Jane was given good support at home. She had a specialist nurse visiting her every day, a health visitor and home help once a week. Her mother was close and had been involved in looking after her older daughter while she was in hospital. The exomphalos reduced in size well, and by 6 months her daughter was ready to have her surgical procedure to close up the gap. All seemed to be going well until about 12 months when she started developing respiratory distress, and was hospitalised several times with pneumonia. Doctors ultimately diagnosed her respiratory problems as linked to her exomphalos. She is prone to infections and has asthma. She was only signed off by the respiratory doctors 18 months ago (aged 7) and is due another operation with the surgeon at the age of about 13/14.

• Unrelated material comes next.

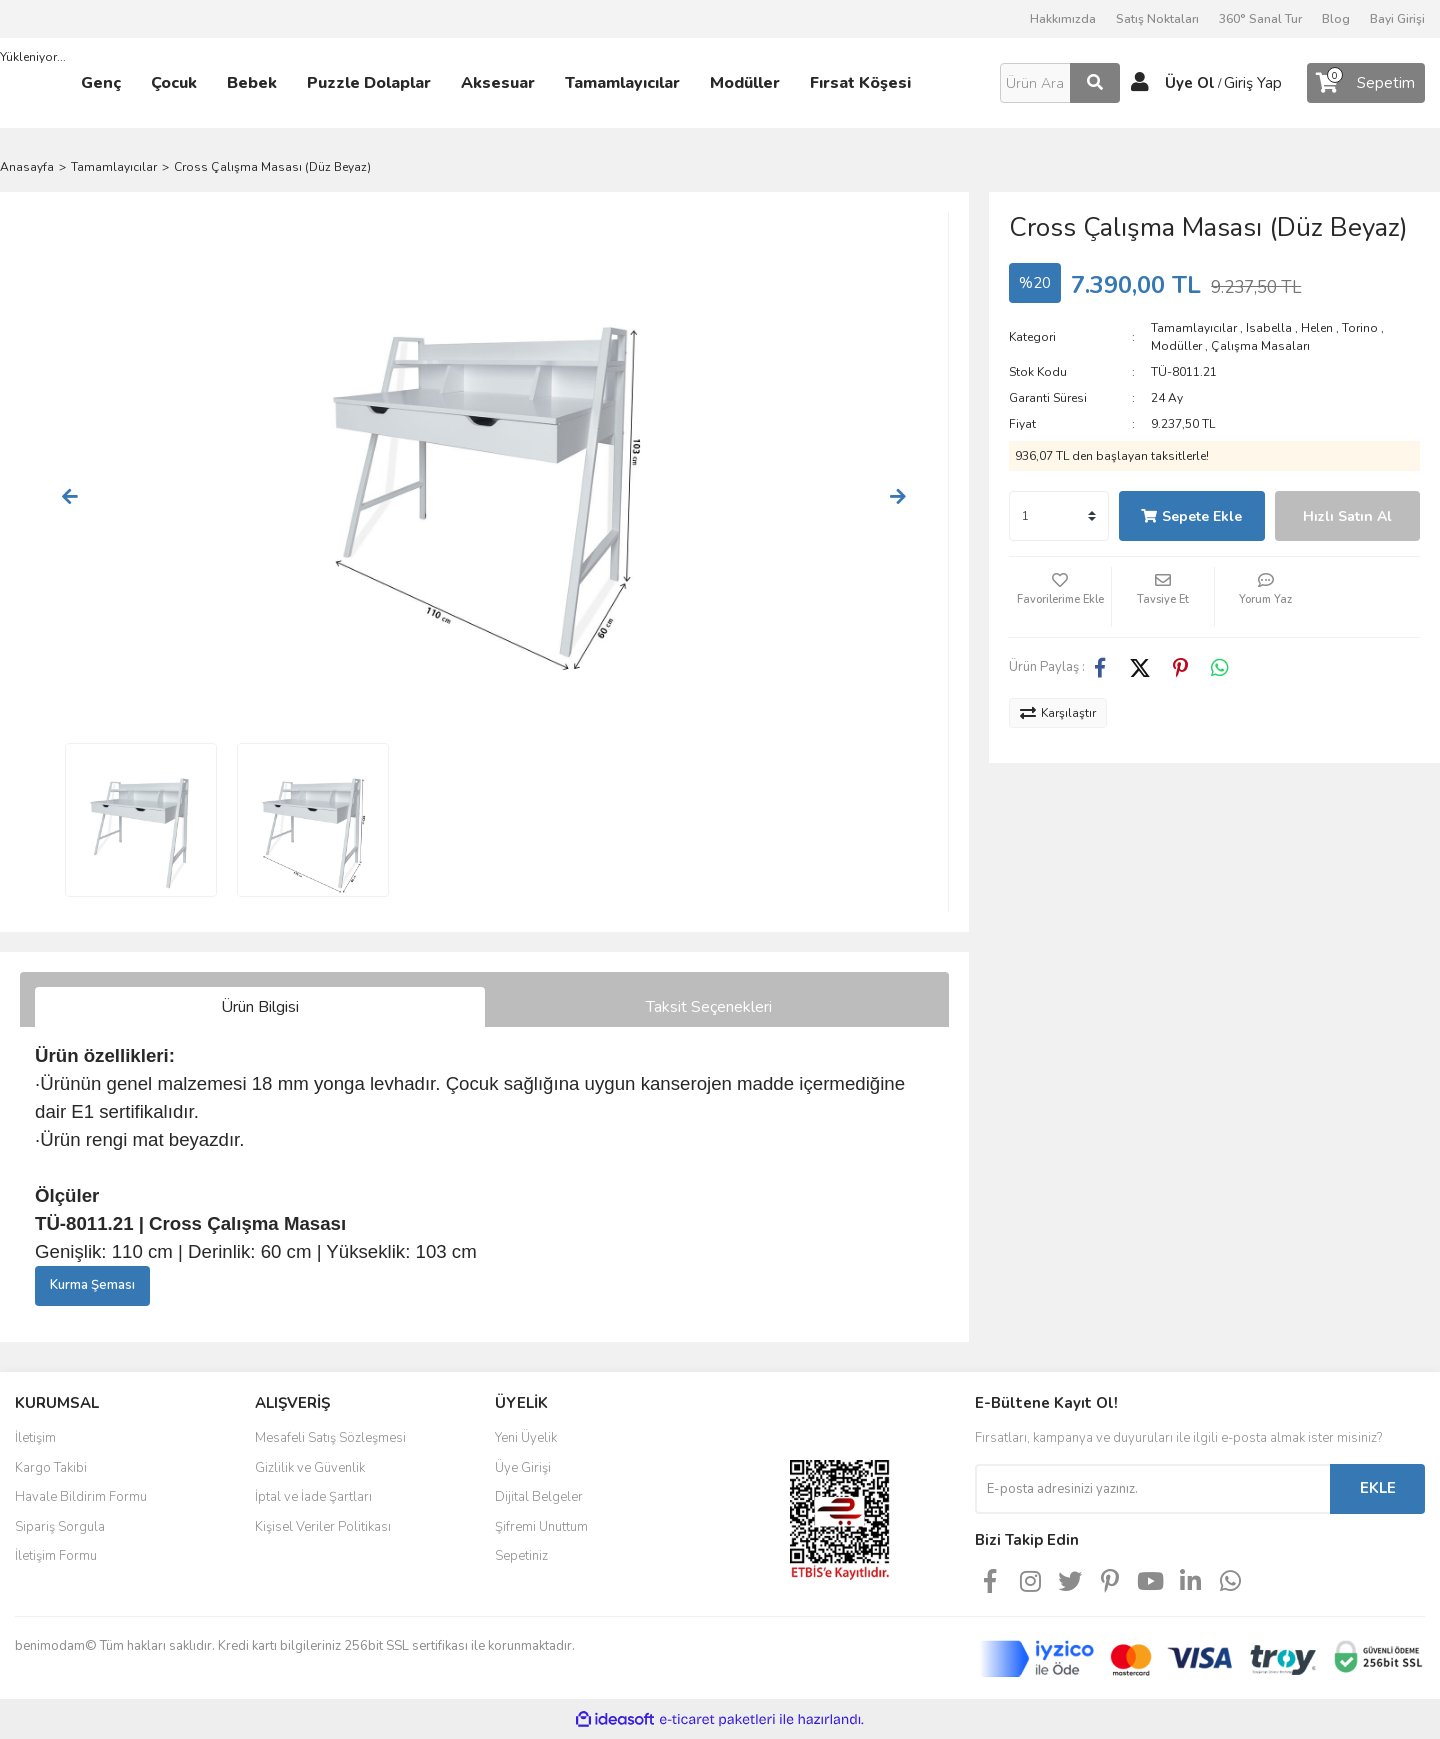 Image resolution: width=1440 pixels, height=1739 pixels. What do you see at coordinates (1317, 328) in the screenshot?
I see `Helen` at bounding box center [1317, 328].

In terms of family life, her daughters do not appear greatly affected by the experience. Her older daughter does not show any resentment, and her younger daughter enjoys feeling special. She is relaxed about not having a belly button. However, the experience has taken a toll on her marriage, and she and her husband are no longer together. It has also had a huge impact on her working life. For many years she couldn’t commit to a full time job because she needed to take off so much time for hospital appointments or her daughter’s chest infections. At the time of the interview her daughter was 8 and has only just completed her first 100% attendance term record at school. She gave up the work she was doing previously, and found work that she could do from home, flexibly. As a family they live reasonably close to the hospital which has made visits much easier. 

* Exomphalos
An abdominal wall defect, that occurs when the baby’s tummy wall does not develop fully in the womb. Some of the baby’s intestines and sometimes other organs such as the liver, develop outside the tummy and are covered by the umbilical cord. 

* Edwards’ Syndrome
A serious genetic condition, caused by too many chromosomes, also known as Trisomy 18.

*“Paint and wait” technique
Doctors may use a technique called ‘paint and wait’ to treat exomphalos. The sac covering the baby’s organs is left intact and over time the skin grows over the sac. This may or may not be ‘painted’ with antibacterial treatments.